Hydrolysis of diisobutyl phthalate by human liver carboxyesterase = 1.2 umol/min/mg protein Hydrolysis of diisobutyl phthalate by rat liver carboxyesterase: - carboxyesterase pI 5.6 = 0.7 umol/min/mg protein - carboxyesterase pI 6.2/6.4 = 7.4 umol/min/mg protein - carboxyesterase pI 6.0 not tested Hydrolysis of other dialkyl phthalates (e.g. dimethyl, diethyl, diallyl, dibutyl etc) was also confirmed in these studies however no metabolism of monophthalate esters (e.g. monomethyl, monoethyl) was detected. The authors conclude that liver esterases hydrolyse only one ester bond present in phalate diesters.
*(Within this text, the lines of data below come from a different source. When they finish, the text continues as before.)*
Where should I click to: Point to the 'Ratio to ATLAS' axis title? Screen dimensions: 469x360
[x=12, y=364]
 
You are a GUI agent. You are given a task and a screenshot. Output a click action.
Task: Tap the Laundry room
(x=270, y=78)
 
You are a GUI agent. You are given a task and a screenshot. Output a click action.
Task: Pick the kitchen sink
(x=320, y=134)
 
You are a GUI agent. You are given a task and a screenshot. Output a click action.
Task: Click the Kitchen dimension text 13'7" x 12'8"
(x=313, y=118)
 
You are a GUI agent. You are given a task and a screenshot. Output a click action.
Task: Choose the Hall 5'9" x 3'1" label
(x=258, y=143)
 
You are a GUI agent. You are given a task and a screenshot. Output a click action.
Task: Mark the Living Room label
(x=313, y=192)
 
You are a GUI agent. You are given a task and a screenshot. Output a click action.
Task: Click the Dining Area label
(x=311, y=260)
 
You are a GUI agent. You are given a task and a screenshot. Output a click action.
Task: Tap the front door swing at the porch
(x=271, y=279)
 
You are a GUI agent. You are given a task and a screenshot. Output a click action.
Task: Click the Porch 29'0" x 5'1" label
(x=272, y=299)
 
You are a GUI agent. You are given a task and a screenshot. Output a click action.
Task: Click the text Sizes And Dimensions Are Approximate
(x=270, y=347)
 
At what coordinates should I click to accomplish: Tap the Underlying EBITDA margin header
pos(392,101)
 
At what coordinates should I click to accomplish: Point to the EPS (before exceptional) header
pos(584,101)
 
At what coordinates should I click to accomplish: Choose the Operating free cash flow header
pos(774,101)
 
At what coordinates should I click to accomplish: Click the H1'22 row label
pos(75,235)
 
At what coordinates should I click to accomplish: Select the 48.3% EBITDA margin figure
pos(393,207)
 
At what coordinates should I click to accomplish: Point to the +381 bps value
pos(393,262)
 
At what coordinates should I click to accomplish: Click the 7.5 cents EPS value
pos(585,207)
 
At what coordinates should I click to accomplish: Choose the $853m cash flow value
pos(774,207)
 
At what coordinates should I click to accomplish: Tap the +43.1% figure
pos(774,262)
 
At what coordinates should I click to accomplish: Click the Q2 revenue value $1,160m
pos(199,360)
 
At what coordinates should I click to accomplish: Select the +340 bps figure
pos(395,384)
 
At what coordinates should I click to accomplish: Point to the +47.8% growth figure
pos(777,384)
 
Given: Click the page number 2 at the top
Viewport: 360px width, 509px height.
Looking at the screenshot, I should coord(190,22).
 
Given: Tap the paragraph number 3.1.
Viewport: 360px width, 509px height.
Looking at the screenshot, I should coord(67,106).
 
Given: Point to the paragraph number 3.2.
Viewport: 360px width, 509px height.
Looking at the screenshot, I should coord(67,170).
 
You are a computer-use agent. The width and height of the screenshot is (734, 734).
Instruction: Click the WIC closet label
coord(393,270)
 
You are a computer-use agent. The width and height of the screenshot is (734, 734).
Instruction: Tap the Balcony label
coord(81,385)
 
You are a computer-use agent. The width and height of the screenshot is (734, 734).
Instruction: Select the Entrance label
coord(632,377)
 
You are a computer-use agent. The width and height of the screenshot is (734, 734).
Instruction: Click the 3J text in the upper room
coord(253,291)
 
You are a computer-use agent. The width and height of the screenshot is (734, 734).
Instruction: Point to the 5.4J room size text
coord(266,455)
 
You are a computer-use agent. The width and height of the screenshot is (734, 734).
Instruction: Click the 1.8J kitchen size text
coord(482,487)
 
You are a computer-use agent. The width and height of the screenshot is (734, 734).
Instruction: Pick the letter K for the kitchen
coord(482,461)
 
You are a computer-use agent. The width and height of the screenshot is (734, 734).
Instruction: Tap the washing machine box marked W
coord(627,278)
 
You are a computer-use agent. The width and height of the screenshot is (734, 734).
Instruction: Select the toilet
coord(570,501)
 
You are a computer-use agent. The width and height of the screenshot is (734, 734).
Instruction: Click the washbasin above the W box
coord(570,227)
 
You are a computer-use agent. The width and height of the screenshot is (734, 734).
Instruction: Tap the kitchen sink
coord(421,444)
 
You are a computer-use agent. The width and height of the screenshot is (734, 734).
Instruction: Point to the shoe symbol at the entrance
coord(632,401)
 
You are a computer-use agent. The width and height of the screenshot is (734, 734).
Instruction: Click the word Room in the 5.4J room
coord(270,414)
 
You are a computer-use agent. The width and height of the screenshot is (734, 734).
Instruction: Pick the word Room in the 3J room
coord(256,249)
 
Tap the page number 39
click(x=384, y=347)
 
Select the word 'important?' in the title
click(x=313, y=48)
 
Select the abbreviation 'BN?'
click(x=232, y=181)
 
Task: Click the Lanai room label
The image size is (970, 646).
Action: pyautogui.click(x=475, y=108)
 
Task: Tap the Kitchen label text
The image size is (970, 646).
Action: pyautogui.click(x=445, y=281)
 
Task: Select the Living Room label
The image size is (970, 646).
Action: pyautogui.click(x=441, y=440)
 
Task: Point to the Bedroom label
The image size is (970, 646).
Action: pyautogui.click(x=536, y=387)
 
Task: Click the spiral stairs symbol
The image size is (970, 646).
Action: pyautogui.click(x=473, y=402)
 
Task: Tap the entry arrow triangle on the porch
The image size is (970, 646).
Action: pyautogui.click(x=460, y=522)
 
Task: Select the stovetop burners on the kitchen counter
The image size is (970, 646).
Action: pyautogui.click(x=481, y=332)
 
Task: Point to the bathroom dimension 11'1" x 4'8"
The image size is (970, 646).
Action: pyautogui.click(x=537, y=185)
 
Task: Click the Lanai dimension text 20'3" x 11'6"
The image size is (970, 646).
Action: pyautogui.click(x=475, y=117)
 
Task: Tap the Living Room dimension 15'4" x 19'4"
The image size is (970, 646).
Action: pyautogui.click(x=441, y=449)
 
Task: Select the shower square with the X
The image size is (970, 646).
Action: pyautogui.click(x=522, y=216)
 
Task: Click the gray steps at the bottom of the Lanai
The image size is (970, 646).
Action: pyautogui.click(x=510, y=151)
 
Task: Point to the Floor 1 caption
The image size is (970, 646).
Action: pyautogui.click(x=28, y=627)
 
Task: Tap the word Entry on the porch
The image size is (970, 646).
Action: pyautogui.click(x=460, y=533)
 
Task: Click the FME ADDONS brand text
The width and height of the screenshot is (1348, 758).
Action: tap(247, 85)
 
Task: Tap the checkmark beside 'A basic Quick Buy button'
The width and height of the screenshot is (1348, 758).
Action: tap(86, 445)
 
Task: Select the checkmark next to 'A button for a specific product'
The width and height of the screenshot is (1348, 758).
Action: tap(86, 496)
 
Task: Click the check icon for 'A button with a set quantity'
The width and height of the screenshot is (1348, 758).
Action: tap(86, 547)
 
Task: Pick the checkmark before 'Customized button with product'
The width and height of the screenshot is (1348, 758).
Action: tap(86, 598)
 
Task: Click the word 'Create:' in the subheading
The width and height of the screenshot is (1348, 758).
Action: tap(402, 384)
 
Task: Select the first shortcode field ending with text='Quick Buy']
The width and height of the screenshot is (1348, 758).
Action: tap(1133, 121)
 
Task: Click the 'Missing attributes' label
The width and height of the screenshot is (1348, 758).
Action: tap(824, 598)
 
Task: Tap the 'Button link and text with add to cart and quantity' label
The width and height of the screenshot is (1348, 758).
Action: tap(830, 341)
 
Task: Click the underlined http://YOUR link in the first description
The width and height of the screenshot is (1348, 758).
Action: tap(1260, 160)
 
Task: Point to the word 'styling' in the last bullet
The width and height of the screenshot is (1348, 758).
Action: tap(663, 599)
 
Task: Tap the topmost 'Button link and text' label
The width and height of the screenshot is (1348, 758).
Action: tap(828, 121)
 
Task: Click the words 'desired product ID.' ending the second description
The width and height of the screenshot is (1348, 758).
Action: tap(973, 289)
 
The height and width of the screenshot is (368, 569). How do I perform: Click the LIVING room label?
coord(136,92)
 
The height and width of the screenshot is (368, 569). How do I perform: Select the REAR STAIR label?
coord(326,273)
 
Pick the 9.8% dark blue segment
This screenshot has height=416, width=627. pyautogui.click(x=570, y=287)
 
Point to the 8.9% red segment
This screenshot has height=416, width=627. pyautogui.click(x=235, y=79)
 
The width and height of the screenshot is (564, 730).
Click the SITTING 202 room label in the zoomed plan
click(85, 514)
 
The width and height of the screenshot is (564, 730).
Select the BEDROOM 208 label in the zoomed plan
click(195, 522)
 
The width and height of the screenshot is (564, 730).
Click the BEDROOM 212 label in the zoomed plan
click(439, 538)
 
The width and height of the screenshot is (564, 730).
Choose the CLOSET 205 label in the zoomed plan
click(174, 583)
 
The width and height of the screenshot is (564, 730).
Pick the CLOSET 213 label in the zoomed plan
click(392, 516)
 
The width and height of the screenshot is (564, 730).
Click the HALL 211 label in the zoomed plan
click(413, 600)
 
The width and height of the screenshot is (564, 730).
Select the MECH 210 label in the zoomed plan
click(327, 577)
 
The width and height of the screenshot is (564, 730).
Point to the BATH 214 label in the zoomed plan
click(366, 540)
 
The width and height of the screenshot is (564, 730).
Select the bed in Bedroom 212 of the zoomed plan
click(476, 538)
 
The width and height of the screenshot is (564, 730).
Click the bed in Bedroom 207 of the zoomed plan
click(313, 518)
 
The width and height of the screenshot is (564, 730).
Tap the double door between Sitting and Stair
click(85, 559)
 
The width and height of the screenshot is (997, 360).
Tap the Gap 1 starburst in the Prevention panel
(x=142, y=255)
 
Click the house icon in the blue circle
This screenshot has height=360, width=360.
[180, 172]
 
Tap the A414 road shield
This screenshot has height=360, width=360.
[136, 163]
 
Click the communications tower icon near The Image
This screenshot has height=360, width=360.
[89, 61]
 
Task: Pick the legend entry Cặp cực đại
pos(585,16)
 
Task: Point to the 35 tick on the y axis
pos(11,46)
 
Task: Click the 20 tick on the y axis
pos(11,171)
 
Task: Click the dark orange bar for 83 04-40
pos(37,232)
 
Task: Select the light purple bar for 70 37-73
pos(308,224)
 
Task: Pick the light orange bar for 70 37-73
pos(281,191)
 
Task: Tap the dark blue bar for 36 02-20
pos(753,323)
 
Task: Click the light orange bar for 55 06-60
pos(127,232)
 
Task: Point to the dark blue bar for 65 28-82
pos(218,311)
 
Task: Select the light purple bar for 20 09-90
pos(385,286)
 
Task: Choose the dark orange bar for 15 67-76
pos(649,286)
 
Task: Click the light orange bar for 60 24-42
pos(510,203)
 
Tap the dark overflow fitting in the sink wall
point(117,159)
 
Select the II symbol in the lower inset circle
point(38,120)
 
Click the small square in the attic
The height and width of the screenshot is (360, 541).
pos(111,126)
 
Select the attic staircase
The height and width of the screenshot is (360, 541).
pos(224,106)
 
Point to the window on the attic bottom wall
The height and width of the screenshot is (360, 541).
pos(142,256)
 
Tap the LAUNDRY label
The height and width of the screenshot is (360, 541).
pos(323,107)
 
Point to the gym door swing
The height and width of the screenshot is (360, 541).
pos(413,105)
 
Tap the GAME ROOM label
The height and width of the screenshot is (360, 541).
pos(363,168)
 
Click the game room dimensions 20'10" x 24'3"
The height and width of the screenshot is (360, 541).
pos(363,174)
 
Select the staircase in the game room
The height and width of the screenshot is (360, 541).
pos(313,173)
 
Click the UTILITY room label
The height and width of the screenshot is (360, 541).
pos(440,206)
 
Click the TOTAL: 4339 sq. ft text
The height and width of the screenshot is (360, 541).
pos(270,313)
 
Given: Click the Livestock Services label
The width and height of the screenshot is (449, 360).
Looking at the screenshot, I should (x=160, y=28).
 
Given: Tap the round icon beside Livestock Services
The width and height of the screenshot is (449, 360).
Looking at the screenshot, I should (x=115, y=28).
Applicant's summary and conclusion

Conclusions:
Rat and human that liver carboxyesterases hydrolyse only one of the two ester bonds present in phthalate diesters i.e. convert diisobutyl phthalate to monoisobutyl phthalate.
Executive summary:

Enzymatic hydrolysis of diisobutyl phthalate by carboxyesterase purified from rat or human liver microsomal fractions was investigated in vitro using a pH-stat method. The highly purified enzymes were confirmed to have acceptable activity toward the model substrates phenyl butyrate (rat isozymes) and methyl butyrate / 4-nitrophenyl acetate (human enzyme). The human and rat liver carboxyesterases exhibited clear activity toward diisobutyl phthalate and other other dialkyl phthalates included in these experiments (e.g. dimethyl, diethyl, diallyl, dibutyl etc), however no metabolism of monophthalate esters (e.g. monomethyl, monoethyl) was found. The authors conclude that liver carboxyesterases hydrolyse only one of the two ester bonds present in phthalate diesters.